Directions for this task: Please output the whole listing below exactly as it is.
Data to use START
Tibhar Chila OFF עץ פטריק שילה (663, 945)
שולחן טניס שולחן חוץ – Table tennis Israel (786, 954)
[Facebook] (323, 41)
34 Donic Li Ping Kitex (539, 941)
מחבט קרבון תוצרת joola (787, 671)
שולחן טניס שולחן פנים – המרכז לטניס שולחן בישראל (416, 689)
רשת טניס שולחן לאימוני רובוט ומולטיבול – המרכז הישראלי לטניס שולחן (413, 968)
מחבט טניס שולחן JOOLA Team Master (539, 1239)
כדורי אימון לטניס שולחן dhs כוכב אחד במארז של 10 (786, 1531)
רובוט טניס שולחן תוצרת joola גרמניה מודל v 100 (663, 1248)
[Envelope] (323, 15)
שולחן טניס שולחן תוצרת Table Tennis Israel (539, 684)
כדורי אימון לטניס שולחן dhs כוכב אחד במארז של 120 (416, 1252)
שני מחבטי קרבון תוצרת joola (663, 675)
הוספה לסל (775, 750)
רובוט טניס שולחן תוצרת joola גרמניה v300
Data to use END
Reply to the task:
Tibhar Chila OFF עץ פטריק שילה (663, 945)
שולחן טניס שולחן חוץ – Table tennis Israel (786, 954)
[Facebook] (323, 41)
34 Donic Li Ping Kitex (539, 941)
מחבט קרבון תוצרת joola (787, 671)
שולחן טניס שולחן פנים – המרכז לטניס שולחן בישראל (416, 689)
רשת טניס שולחן לאימוני רובוט ומולטיבול – המרכז הישראלי לטניס שולחן (413, 968)
מחבט טניס שולחן JOOLA Team Master (539, 1239)
כדורי אימון לטניס שולחן dhs כוכב אחד במארז של 10 (786, 1531)
רובוט טניס שולחן תוצרת joola גרמניה מודל v 100 (663, 1248)
[Envelope] (323, 15)
שולחן טניס שולחן תוצרת Table Tennis Israel (539, 684)
כדורי אימון לטניס שולחן dhs כוכב אחד במארז של 120 (416, 1252)
שני מחבטי קרבון תוצרת joola (663, 675)
הוספה לסל (775, 750)
רובוט טניס שולחן תוצרת joola גרמניה v300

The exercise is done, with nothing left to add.